Spatial and temporal patterns of benthic nutrient cycling reveal extensive role of internal loading

Authors: Nifong, Rachel; Taylor, Jason; Devilbiss, Jonathan

Submitted to: Meeting Abstract
Publication Type: Abstract Only
Publication Acceptance Date: 11/9/2021
Publication Date: N/A
Citation: N/A

Interpretive Summary: Shallow lakes are a common feature across alluvial, low relief landscapes, draining adjacent lands, and potentially processing excess nutrients present in runoff. Implementation of best management practices has sought to reduce external loads and improve water quality within shallow lakes. Lake water quality may also be influenced byinternal removal of excess nutrients through uptake or denitrification, but also through release of excess nutrients stored in sediments. We conducted 14 diferent sediment core incubations over the course od a year to examine the potential for nutrient release from sediments or denitrification, a permanrnt N removal mechanism, across three habitat zones in Beasley Lake. Using models, we found evidence for nutrient removal through uptake or denitrification occurring in lake sediments but removal mechaism observed during winter and spring were outweighed by release of nitrogen and phosphorus from Beasley Lake sediments during the summer. Overall, results show Beasley Lake sediments are a net source of both nitrogen and phosphorus on an annual basis, potentially equaling external sources of nutrients from runoff. Our results provide critical insight into managing lakes receiving nutrient runoff and suggest that while long-term data suggests significant water quality improvements have been made in Beasley Lake, External loading must continue to be reduces to improve water quality in shallow lakes within heavily disturbed landscape.
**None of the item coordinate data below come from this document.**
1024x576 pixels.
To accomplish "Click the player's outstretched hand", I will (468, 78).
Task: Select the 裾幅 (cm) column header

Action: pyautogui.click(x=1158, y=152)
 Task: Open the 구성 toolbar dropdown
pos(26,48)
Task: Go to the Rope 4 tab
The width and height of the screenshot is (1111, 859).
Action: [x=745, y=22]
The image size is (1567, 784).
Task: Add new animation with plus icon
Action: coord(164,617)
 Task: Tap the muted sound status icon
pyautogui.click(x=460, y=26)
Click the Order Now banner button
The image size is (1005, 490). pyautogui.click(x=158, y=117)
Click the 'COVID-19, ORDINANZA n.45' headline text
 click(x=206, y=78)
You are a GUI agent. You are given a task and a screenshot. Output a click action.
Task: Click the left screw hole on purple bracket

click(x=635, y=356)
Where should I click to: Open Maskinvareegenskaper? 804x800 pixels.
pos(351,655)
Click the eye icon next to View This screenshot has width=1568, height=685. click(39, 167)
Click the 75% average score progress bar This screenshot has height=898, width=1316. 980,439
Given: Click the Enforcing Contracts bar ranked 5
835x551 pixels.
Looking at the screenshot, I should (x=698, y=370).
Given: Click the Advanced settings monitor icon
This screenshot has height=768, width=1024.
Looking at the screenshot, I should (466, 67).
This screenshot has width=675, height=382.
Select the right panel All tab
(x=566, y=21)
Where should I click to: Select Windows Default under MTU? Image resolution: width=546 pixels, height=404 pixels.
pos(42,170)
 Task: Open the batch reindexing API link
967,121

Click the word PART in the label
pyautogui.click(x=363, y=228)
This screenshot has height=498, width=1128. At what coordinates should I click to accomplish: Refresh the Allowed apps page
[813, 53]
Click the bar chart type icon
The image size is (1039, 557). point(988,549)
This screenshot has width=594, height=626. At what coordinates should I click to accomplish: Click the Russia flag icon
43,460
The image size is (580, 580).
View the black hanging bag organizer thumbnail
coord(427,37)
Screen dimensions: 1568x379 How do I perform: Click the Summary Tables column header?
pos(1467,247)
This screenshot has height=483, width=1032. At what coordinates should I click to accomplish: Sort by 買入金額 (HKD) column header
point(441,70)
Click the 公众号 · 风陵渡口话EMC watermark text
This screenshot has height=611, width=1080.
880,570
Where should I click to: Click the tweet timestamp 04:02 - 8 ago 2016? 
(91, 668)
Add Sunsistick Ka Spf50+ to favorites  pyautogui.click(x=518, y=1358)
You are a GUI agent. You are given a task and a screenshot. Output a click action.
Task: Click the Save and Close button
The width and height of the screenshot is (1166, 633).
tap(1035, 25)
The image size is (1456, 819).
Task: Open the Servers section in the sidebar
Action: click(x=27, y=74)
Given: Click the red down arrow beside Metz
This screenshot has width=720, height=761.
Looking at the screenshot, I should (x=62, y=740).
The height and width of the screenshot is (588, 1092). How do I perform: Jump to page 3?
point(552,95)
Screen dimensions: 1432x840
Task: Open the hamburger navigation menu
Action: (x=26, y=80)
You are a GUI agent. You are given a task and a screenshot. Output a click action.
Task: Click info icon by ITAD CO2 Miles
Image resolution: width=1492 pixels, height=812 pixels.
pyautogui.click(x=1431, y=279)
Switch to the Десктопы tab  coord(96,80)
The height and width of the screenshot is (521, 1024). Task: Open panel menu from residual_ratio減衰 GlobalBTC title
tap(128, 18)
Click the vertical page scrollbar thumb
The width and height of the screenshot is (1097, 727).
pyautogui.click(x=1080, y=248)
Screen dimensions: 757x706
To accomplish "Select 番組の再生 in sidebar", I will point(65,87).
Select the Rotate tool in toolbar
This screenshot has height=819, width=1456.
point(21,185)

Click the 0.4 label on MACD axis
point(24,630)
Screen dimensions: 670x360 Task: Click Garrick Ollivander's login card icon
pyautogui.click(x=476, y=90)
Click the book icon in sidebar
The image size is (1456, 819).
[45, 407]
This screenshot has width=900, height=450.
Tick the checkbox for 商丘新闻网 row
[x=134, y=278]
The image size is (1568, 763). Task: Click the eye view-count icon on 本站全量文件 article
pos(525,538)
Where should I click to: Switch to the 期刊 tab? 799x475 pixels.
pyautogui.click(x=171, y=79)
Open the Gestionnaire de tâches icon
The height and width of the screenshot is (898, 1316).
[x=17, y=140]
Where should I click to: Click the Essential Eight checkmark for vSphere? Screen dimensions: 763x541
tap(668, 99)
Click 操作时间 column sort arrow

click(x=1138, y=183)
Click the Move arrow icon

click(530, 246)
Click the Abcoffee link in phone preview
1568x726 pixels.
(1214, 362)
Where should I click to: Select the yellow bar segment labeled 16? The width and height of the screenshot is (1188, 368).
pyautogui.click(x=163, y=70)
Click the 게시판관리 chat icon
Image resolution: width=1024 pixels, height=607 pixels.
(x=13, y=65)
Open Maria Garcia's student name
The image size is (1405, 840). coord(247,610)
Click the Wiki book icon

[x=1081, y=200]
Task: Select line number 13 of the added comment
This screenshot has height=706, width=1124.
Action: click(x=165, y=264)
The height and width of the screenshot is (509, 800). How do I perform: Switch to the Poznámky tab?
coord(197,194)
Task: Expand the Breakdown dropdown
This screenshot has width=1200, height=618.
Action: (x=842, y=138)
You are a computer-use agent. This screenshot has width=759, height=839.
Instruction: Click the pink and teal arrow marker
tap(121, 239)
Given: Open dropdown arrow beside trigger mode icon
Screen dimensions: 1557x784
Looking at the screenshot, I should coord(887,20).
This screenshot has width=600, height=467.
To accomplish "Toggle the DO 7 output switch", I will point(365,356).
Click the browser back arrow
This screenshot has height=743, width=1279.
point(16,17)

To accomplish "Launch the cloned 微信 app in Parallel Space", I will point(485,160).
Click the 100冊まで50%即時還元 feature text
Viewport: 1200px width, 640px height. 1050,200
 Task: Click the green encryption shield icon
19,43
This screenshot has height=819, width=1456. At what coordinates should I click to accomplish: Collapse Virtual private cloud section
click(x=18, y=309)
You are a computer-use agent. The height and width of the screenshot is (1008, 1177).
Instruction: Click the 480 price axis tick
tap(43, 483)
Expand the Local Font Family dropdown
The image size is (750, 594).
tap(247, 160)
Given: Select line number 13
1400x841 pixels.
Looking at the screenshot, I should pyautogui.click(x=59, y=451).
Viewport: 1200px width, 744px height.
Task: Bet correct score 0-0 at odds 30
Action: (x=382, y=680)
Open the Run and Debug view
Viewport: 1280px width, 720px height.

Technical Abstract: Within shallow lakes, benthic denitrification can be an important pathway of reactive N (nitrogen) remova. However, these benthic sediments can also release substantial amounts of ammonium and phosphorus, influencing lake nutrient cycles. Seasonal and habitat specific patterns of temperature, organic matter (OM), and nutrient availability effects on sediment oxygen demand (SOD), disolved nutrient flux, N2-N Flux were explored within Beasley Lake, a low-gradient oxbow lake. Time series models indicate a higher probability of positive N2-N fluxes in fall though spring and significant negative summer fluxes, but timing and magnitude of positive and negative fluxes varied with habitat type. Sediments from dominant open water habitats had a negative annual N2-N fluxes (-2.34g m-2 Y-1) sediments within cypress habitiats had slightly negative net fluxes, while shoreline habitat had positive annual net N2-N fluxes (0.26 g m-2Y-1).Predictive models explain similar amounts of varition (Ady. R2 = 0.57 vs. 0.47) in benthic N2-N fluxes associated with chages in temperature, dissolved inorganic N, SOD, sediment C:N ratios, but the best perforning models demonstrated that relationships with predictor variables varied with habitat. Results show substantial annual release of ammonium and phosphorus from sediments with uptake of nitrate occurring during the spring. Results indicate that legacy nutrient cycling in Beasley Lake sediments generates nutrient loads proportional to external loading from the watershed. This poses a significant challenge for improving water quality in oxbow lakes within disturbed landscapes.